In that case, defendants had filed a separate motion to dismiss on the basis of forum non conveniens and lack of personal jurisdiction, but "contend[ed] that dismissal under SLUSA . . . is a subject matter jurisdiction inquiry pursuant to Rules 12(b)(1) and 12(h)(3)." 452 F. Supp. 2d at 577 n.1.While Judge Pisano noted that the case had been brought on the basis of diversity jurisdiction, he said, "The Court need not resolve whether this motion is properly brought pursuant to Rule 12(b)(1) and/or Rule 12(h)(3)," because the parties agreed that SLUSA would be addressed before other pending motions and the outcome of his SLUSA analysis rendered the other pending motions moot. Id.
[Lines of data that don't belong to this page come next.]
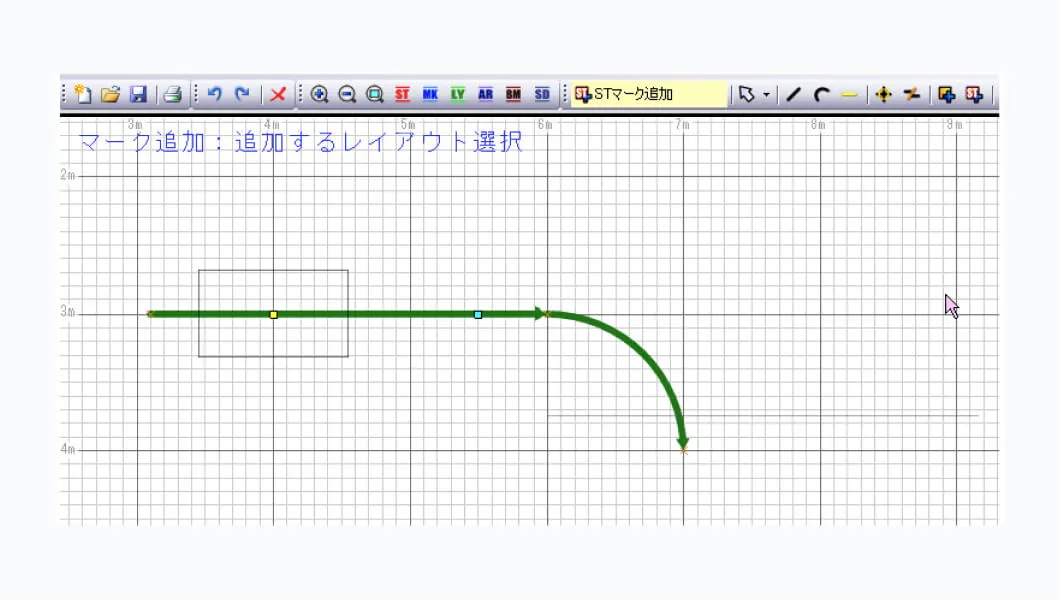Redo the previous action
Image resolution: width=1060 pixels, height=600 pixels.
242,95
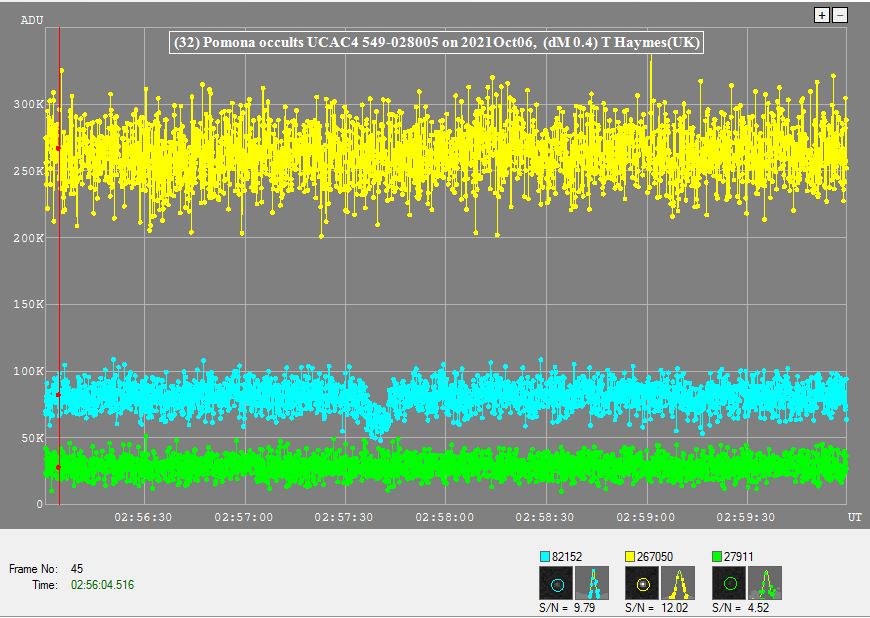Click the dip in the cyan light curve
870x618 pixels.
click(x=378, y=428)
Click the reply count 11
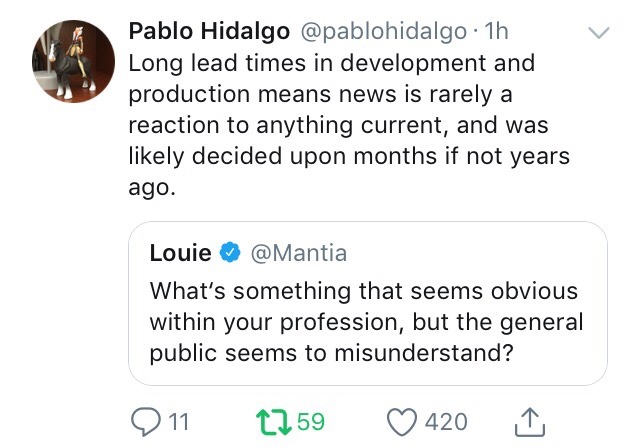This screenshot has height=448, width=640. (181, 421)
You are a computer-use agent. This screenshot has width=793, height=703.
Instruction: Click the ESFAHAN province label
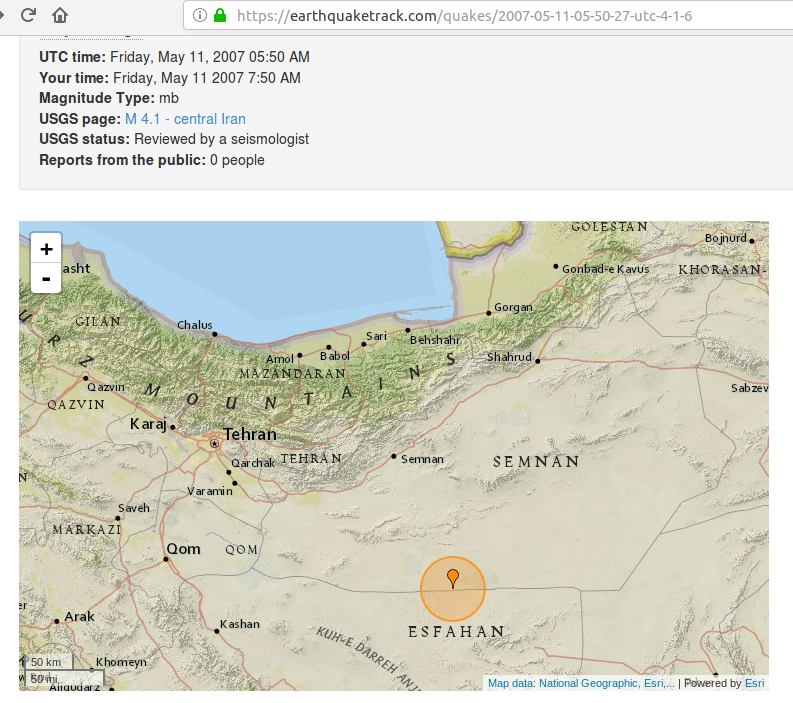point(456,631)
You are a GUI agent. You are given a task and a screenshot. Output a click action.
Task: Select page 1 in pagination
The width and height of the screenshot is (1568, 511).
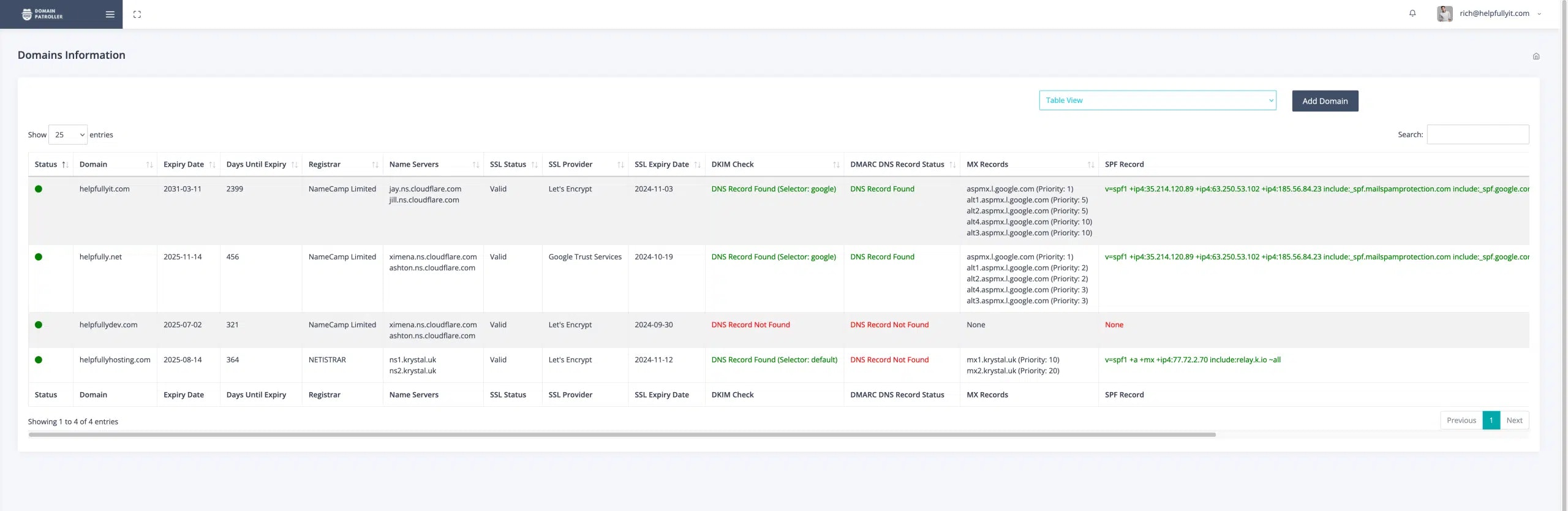click(x=1491, y=420)
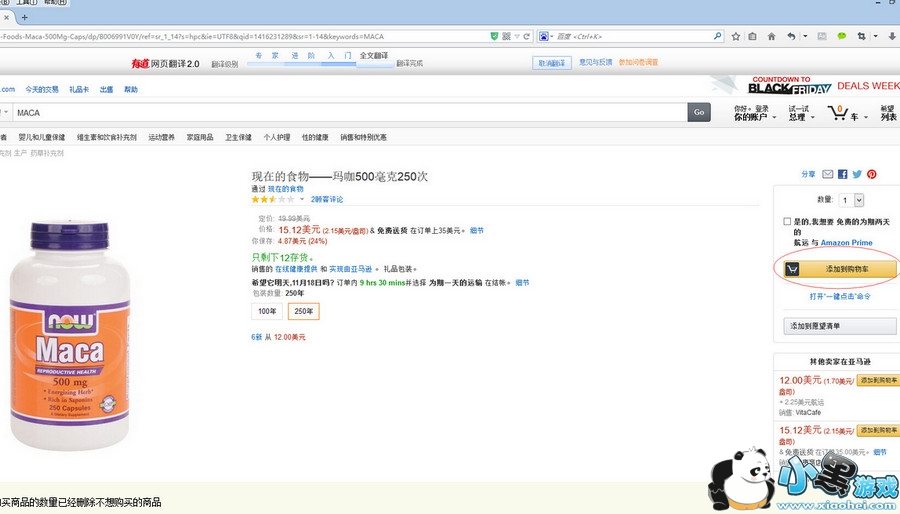This screenshot has width=900, height=514.
Task: Select the 100年 package size option
Action: pyautogui.click(x=267, y=311)
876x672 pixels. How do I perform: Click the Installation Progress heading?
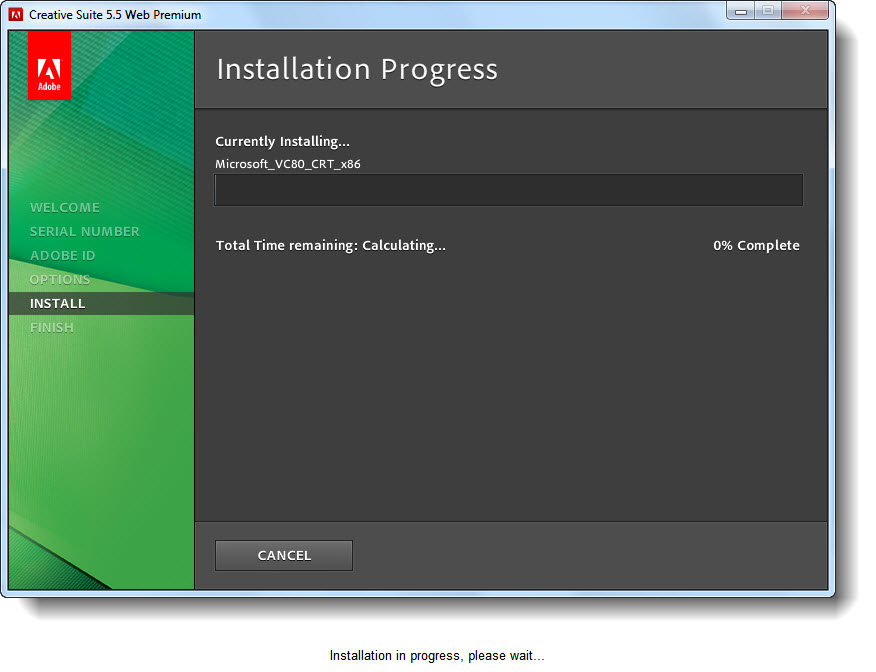(x=357, y=70)
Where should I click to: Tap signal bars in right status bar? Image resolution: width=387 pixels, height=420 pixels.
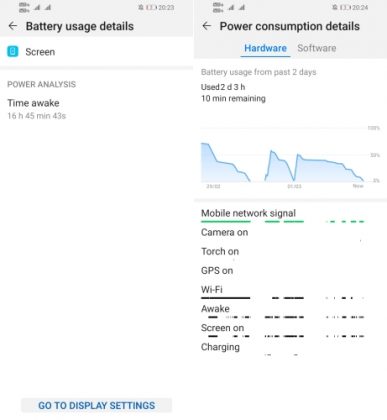point(236,7)
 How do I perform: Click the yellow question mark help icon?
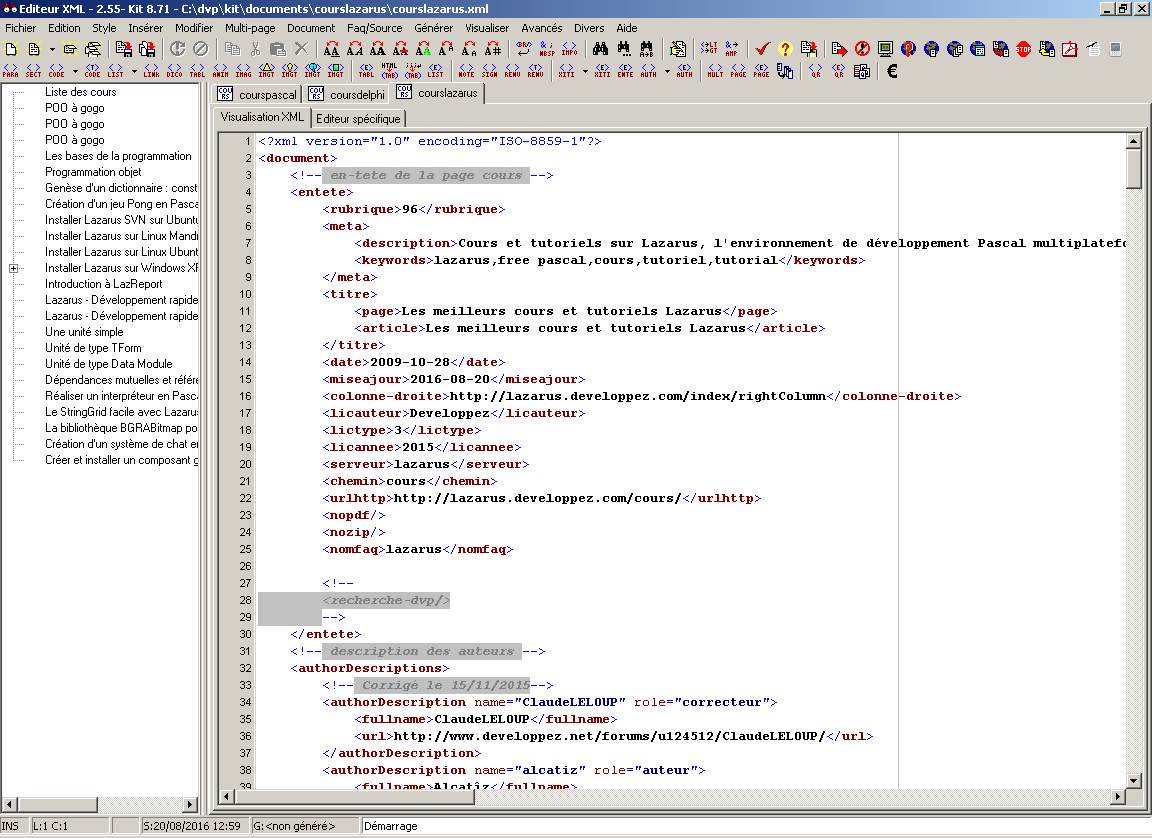pyautogui.click(x=785, y=48)
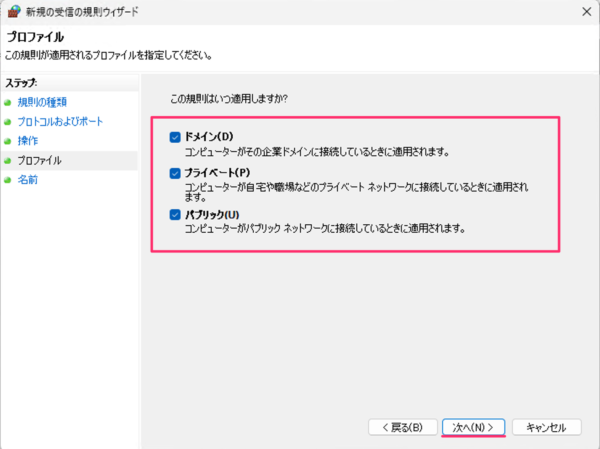Select the プロファイル step in sidebar

pos(39,160)
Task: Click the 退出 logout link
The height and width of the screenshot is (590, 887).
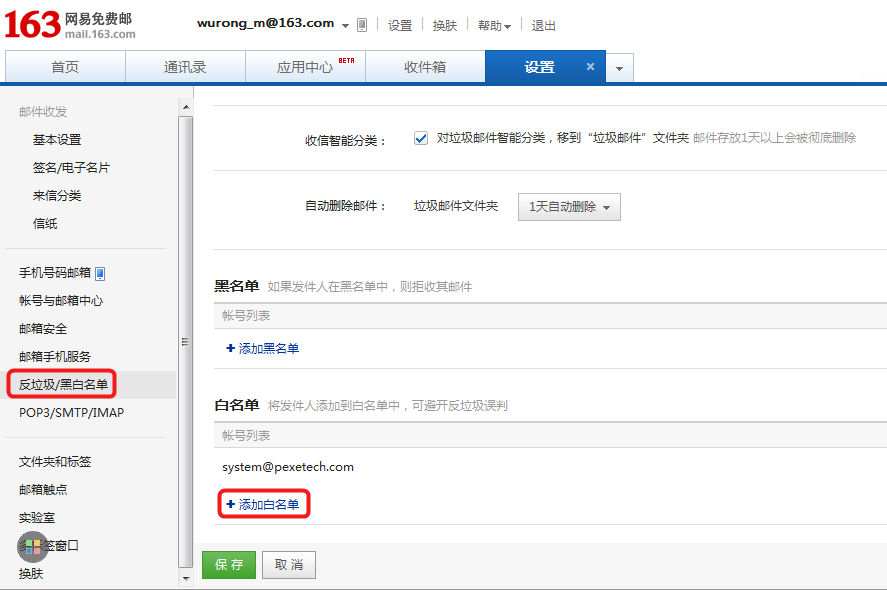Action: 544,26
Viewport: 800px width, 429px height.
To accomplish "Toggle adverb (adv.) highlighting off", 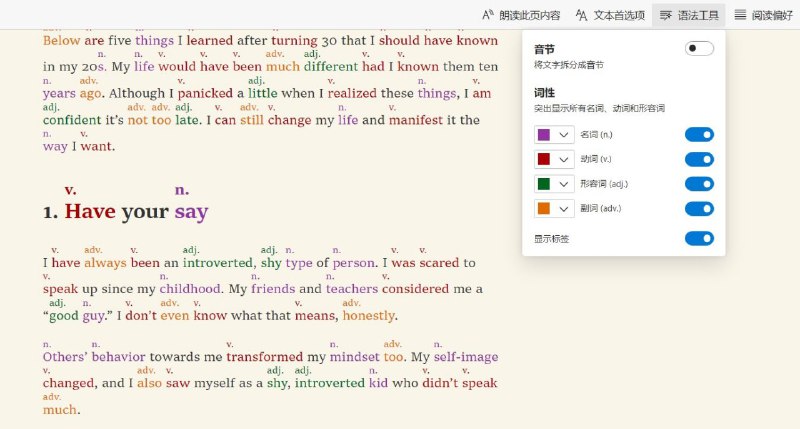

SLUSA preemption is certainly a question of subject matter jurisdiction when the case comes to federal court via removal from a state court. See Spielman v. Merrill Lynch et al., 332 F.3d 116, 122-25 (2d Cir. 2003); Aruaujo v. John Hancock Life Ins. Co., 206 F. Supp. 2d 377, 380 (E.D.N.Y. 2002). For claims that fall within SLUSA, the statute preempts actions removed from state courts "by essentially converting a state law claim into a federal claim," Spielman, 332 F.3d at 123, and then mandating its dismissal. As Judge Lynch of this Court has pointed out, however, the statute contains separate provisions concerning "preemption as a jurisdictional mechanism requiring removal" and "preemption as a defense to state-law claims."Winne v. Equitable Life Assurance Soc. of U.S, 315 F. Supp. 2d 404, 409 (S.D.N.Y. 2003). Preemption therefore appears in SLUSA in the form of both a jurisdictional provision and a failure to state a claim provision. Normally, as Judge Newman pointed out in a concurring opinion in Spielman, the two are "the opposite sides of the same coin." Spielman, 332 F.3d at 132. See also Winne, 315 F. Supp. 2d at 409. The case at bar was not removed from a state court to this Court. Plaintiffs initially filed their complaint in this Court on the basis of diversity of citizenship. In consequence, SLUSA is a preemption defense and, as such, one of a number of preliminary grounds for dismissal, among which a judge has discretion to choose when deciding whether to dismiss a case. See Sinochem Int'l Co. Ltd. v. Malaysia Int'l Shipping Corp., 127 S.Ct. 1184, 1186 (2007) (a federal court "has leeway to choose among threshold grounds for denying audience to a case on the merits") (citation and internal quotation marks omitted). In the exercise of that discretion, I consider first the forum non conveniens ground for dismissal.


A. Forum Non Conveniens

The doctrine of forum non conveniens permits a court to dismiss an action "even if the court is a permissible venue with proper jurisdiction over the claim." Carey v. Bayerische Hypo-Und Verinsbank AG, 370 F.3d 234, 237 (2d Cir. 2004) (citation omitted). A district court should dismiss a complaint where, on balance, the resolution of the matter in an adequate alternative forum would be more convenient for the parties and courts and more just. See R. Maganlal & Co. v. M.G. Chem. Co., 942 F.2d 164, 167 (2d Cir. 1991) ("The central purpose of a forum non conveniens inquiry is to determine where trial will be most convenient and will serve the ends of justice."). "The first step in a forum non conveniens analysis is for the court to establish the existence of an adequate alternative forum. Second, the court must determine the level of deference to accord the plaintiff's choice of forum. Third, the court must weigh the public and private interests in order to determine which forum will be most convenient and will best serve the ends of justice." USHA (India), Ltd. v. Honeywell Int'l, Inc., 421 F.3d 129, 134 (2d Cir. 2005) (emphasis in original) (internal question marks omitted).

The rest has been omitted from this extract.